Saved entries:
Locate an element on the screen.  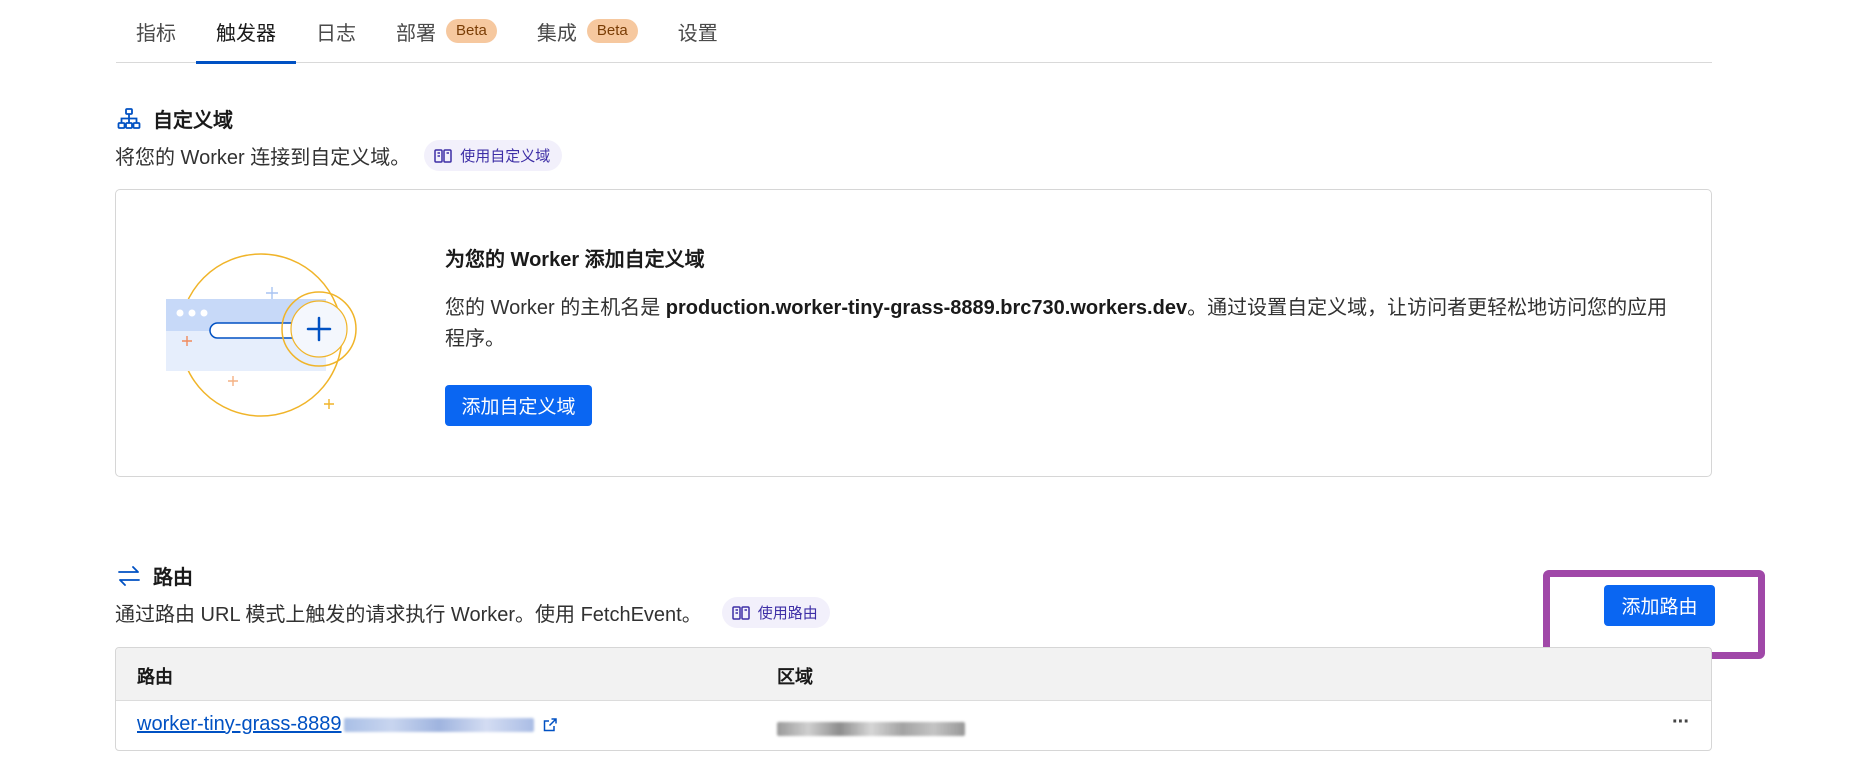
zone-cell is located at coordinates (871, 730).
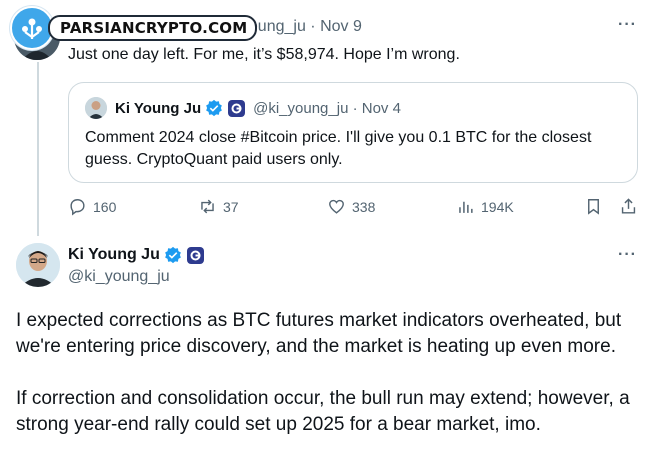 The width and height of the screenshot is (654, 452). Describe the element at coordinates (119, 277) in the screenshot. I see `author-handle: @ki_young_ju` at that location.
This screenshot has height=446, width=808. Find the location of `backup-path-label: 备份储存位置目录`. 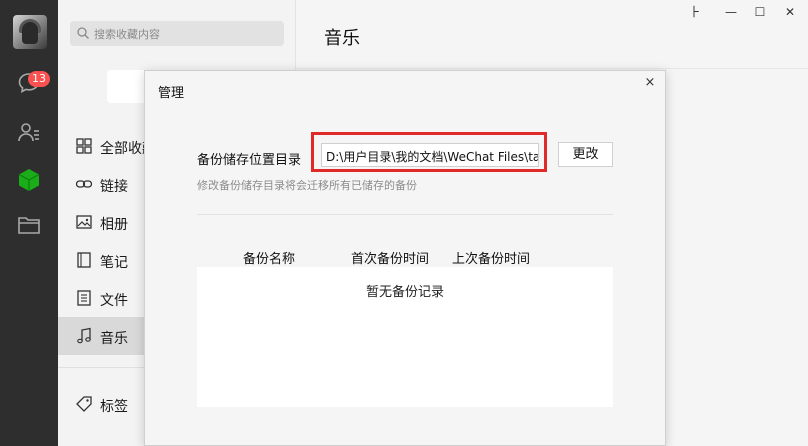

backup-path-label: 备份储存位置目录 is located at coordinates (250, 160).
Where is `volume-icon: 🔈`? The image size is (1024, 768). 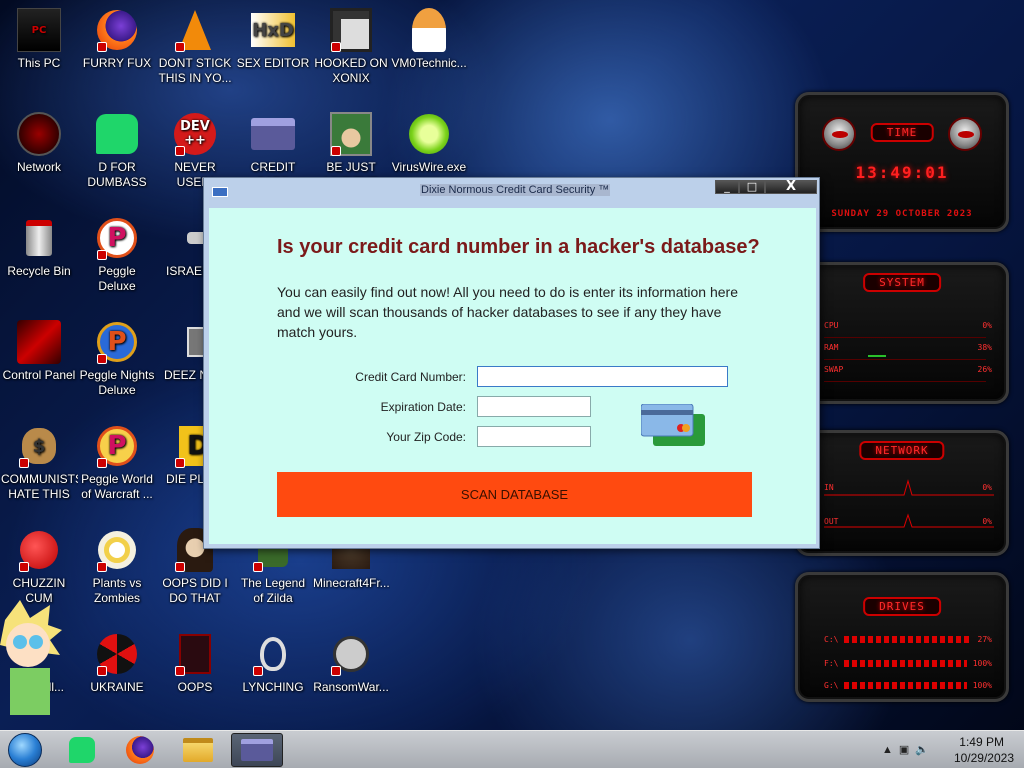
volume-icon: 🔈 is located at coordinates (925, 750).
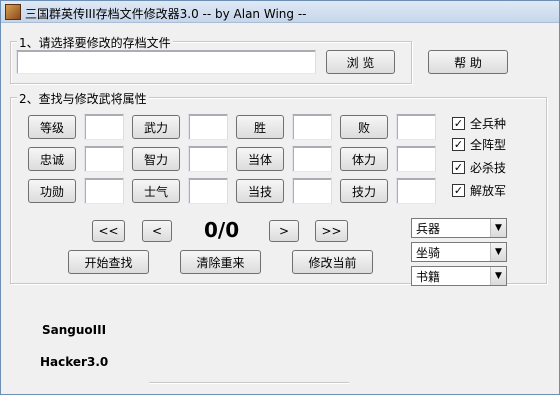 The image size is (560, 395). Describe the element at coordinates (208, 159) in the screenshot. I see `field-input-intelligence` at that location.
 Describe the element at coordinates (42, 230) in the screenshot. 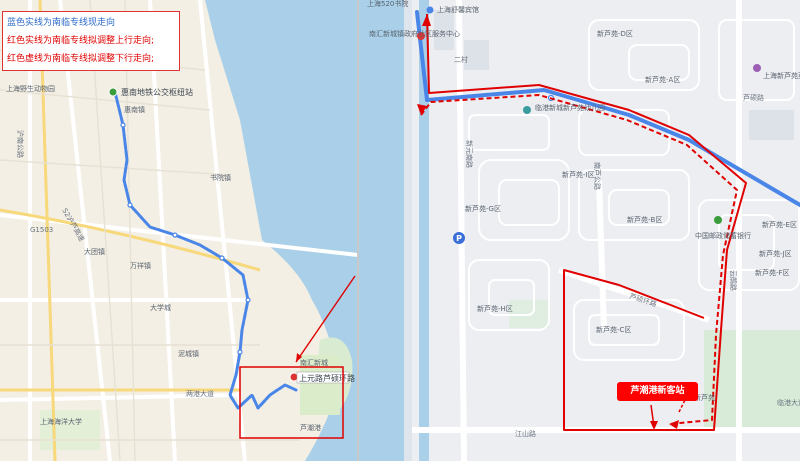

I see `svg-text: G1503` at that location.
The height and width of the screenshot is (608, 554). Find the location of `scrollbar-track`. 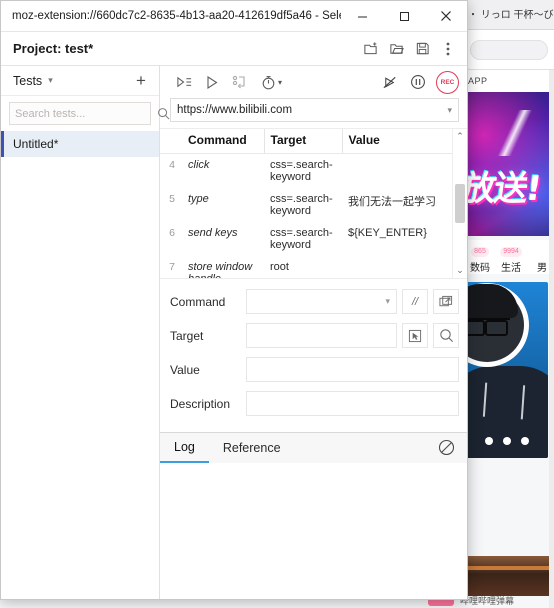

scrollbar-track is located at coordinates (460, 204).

▶ [ACTIVITY]:
Rewrite the lines above with "Find the location of" changed to "Give the coordinates of" and everything else left the same. Omit the pictures.

▶ [REPLY TO THE EXERCISE]:
Locate an element on the screen.  
zone-cell is located at coordinates (871, 730).
 The width and height of the screenshot is (654, 452). Describe the element at coordinates (119, 277) in the screenshot. I see `author-handle: @ki_young_ju` at that location.
This screenshot has height=446, width=808. Give the coordinates of `backup-path-label: 备份储存位置目录`. 

backup-path-label: 备份储存位置目录 is located at coordinates (250, 160).
Where is `volume-icon: 🔈`? The image size is (1024, 768). 
volume-icon: 🔈 is located at coordinates (925, 750).
 The image size is (560, 395). Describe the element at coordinates (208, 159) in the screenshot. I see `field-input-intelligence` at that location.
 Describe the element at coordinates (42, 230) in the screenshot. 

I see `svg-text: G1503` at that location.
The height and width of the screenshot is (608, 554). Give the coordinates of `scrollbar-track`. 

scrollbar-track is located at coordinates (460, 204).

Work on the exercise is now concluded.